[Saved data entries]
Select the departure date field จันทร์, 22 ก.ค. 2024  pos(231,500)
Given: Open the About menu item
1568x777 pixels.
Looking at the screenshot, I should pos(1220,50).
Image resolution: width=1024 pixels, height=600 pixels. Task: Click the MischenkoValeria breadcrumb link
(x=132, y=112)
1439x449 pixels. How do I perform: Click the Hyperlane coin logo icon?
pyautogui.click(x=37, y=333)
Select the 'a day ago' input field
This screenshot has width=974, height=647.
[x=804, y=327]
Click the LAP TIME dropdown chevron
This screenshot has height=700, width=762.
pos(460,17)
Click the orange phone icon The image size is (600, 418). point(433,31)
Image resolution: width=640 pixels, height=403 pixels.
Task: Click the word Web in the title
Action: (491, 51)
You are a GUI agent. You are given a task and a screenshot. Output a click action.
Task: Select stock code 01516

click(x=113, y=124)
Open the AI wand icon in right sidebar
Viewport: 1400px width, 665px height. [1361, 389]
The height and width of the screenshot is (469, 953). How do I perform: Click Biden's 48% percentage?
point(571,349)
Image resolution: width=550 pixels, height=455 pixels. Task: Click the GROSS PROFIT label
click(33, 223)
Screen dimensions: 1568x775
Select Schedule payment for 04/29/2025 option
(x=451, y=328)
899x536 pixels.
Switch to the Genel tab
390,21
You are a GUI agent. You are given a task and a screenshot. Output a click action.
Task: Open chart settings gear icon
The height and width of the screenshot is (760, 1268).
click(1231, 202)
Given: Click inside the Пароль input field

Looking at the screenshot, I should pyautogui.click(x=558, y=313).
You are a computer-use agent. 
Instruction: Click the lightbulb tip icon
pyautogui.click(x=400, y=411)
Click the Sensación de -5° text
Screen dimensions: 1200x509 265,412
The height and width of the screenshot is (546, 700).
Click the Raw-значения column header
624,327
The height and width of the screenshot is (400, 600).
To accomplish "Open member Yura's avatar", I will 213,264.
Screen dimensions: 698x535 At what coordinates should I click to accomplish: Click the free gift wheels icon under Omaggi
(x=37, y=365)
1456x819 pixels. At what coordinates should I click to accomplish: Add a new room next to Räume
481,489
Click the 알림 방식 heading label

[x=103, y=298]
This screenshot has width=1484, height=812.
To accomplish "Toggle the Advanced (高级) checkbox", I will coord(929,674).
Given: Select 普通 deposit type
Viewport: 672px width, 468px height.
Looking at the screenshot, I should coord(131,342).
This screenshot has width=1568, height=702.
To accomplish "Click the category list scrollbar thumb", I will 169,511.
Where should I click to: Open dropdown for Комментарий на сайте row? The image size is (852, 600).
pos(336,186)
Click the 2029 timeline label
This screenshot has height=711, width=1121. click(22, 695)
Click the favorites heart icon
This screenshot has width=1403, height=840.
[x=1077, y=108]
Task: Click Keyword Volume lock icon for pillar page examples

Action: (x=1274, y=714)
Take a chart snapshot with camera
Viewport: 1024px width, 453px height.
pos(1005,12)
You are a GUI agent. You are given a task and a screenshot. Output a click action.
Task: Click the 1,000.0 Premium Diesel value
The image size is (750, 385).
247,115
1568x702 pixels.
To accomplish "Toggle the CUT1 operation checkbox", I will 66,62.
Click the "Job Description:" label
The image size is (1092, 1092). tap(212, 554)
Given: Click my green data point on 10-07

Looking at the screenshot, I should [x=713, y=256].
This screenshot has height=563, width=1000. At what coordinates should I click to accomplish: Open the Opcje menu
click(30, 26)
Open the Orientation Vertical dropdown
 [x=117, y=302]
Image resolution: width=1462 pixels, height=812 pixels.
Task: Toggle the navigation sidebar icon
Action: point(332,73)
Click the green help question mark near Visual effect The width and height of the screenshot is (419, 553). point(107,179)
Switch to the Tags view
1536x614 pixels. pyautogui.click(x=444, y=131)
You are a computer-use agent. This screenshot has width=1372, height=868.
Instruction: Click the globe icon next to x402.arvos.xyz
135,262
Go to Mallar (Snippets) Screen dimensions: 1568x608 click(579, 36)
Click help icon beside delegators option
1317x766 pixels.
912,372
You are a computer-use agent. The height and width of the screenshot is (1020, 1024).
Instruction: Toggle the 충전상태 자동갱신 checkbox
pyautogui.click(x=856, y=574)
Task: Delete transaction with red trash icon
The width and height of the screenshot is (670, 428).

■ EXERCISE DESCRIPTION
An exact copy of every line above is what this asks for.

■ ANSWER SECTION
Select the departure date field จันทร์, 22 ก.ค. 2024  pos(231,500)
Given: Open the About menu item
1568x777 pixels.
Looking at the screenshot, I should pos(1220,50).
Image resolution: width=1024 pixels, height=600 pixels. Task: Click the MischenkoValeria breadcrumb link
(x=132, y=112)
1439x449 pixels. How do I perform: Click the Hyperlane coin logo icon?
pyautogui.click(x=37, y=333)
Select the 'a day ago' input field
This screenshot has width=974, height=647.
[x=804, y=327]
Click the LAP TIME dropdown chevron
This screenshot has height=700, width=762.
pos(460,17)
Click the orange phone icon The image size is (600, 418). point(433,31)
Image resolution: width=640 pixels, height=403 pixels.
Task: Click the word Web in the title
Action: (491, 51)
You are a GUI agent. You are given a task and a screenshot. Output a click action.
Task: Select stock code 01516

click(x=113, y=124)
Open the AI wand icon in right sidebar
Viewport: 1400px width, 665px height. [1361, 389]
The height and width of the screenshot is (469, 953). How do I perform: Click Biden's 48% percentage?
point(571,349)
Image resolution: width=550 pixels, height=455 pixels. Task: Click the GROSS PROFIT label
click(33, 223)
Screen dimensions: 1568x775
Select Schedule payment for 04/29/2025 option
(x=451, y=328)
899x536 pixels.
Switch to the Genel tab
390,21
You are a GUI agent. You are given a task and a screenshot. Output a click action.
Task: Open chart settings gear icon
The height and width of the screenshot is (760, 1268).
click(1231, 202)
Given: Click inside the Пароль input field

Looking at the screenshot, I should pyautogui.click(x=558, y=313).
You are a computer-use agent. 
Instruction: Click the lightbulb tip icon
pyautogui.click(x=400, y=411)
Click the Sensación de -5° text
Screen dimensions: 1200x509 265,412
The height and width of the screenshot is (546, 700).
Click the Raw-значения column header
624,327
The height and width of the screenshot is (400, 600).
To accomplish "Open member Yura's avatar", I will 213,264.
Screen dimensions: 698x535 At what coordinates should I click to accomplish: Click the free gift wheels icon under Omaggi
(x=37, y=365)
1456x819 pixels. At what coordinates should I click to accomplish: Add a new room next to Räume
481,489
Click the 알림 방식 heading label

[x=103, y=298]
This screenshot has width=1484, height=812.
To accomplish "Toggle the Advanced (高级) checkbox", I will coord(929,674).
Given: Select 普通 deposit type
Viewport: 672px width, 468px height.
Looking at the screenshot, I should coord(131,342).
This screenshot has width=1568, height=702.
To accomplish "Click the category list scrollbar thumb", I will 169,511.
Where should I click to: Open dropdown for Комментарий на сайте row? The image size is (852, 600).
pos(336,186)
Click the 2029 timeline label
This screenshot has height=711, width=1121. click(22, 695)
Click the favorites heart icon
This screenshot has width=1403, height=840.
[x=1077, y=108]
Task: Click Keyword Volume lock icon for pillar page examples

Action: (x=1274, y=714)
Take a chart snapshot with camera
Viewport: 1024px width, 453px height.
pos(1005,12)
You are a GUI agent. You are given a task and a screenshot. Output a click action.
Task: Click the 1,000.0 Premium Diesel value
The image size is (750, 385).
247,115
1568x702 pixels.
To accomplish "Toggle the CUT1 operation checkbox", I will 66,62.
Click the "Job Description:" label
The image size is (1092, 1092). tap(212, 554)
Given: Click my green data point on 10-07

Looking at the screenshot, I should [x=713, y=256].
This screenshot has height=563, width=1000. At what coordinates should I click to accomplish: Open the Opcje menu
click(30, 26)
Open the Orientation Vertical dropdown
 [x=117, y=302]
Image resolution: width=1462 pixels, height=812 pixels.
Task: Toggle the navigation sidebar icon
Action: point(332,73)
Click the green help question mark near Visual effect The width and height of the screenshot is (419, 553). point(107,179)
Switch to the Tags view
1536x614 pixels. pyautogui.click(x=444, y=131)
You are a computer-use agent. This screenshot has width=1372, height=868.
Instruction: Click the globe icon next to x402.arvos.xyz
135,262
Go to Mallar (Snippets) Screen dimensions: 1568x608 click(579, 36)
Click help icon beside delegators option
1317x766 pixels.
912,372
You are a computer-use agent. The height and width of the screenshot is (1020, 1024).
Instruction: Toggle the 충전상태 자동갱신 checkbox
pyautogui.click(x=856, y=574)
Task: Delete transaction with red trash icon
The width and height of the screenshot is (670, 428).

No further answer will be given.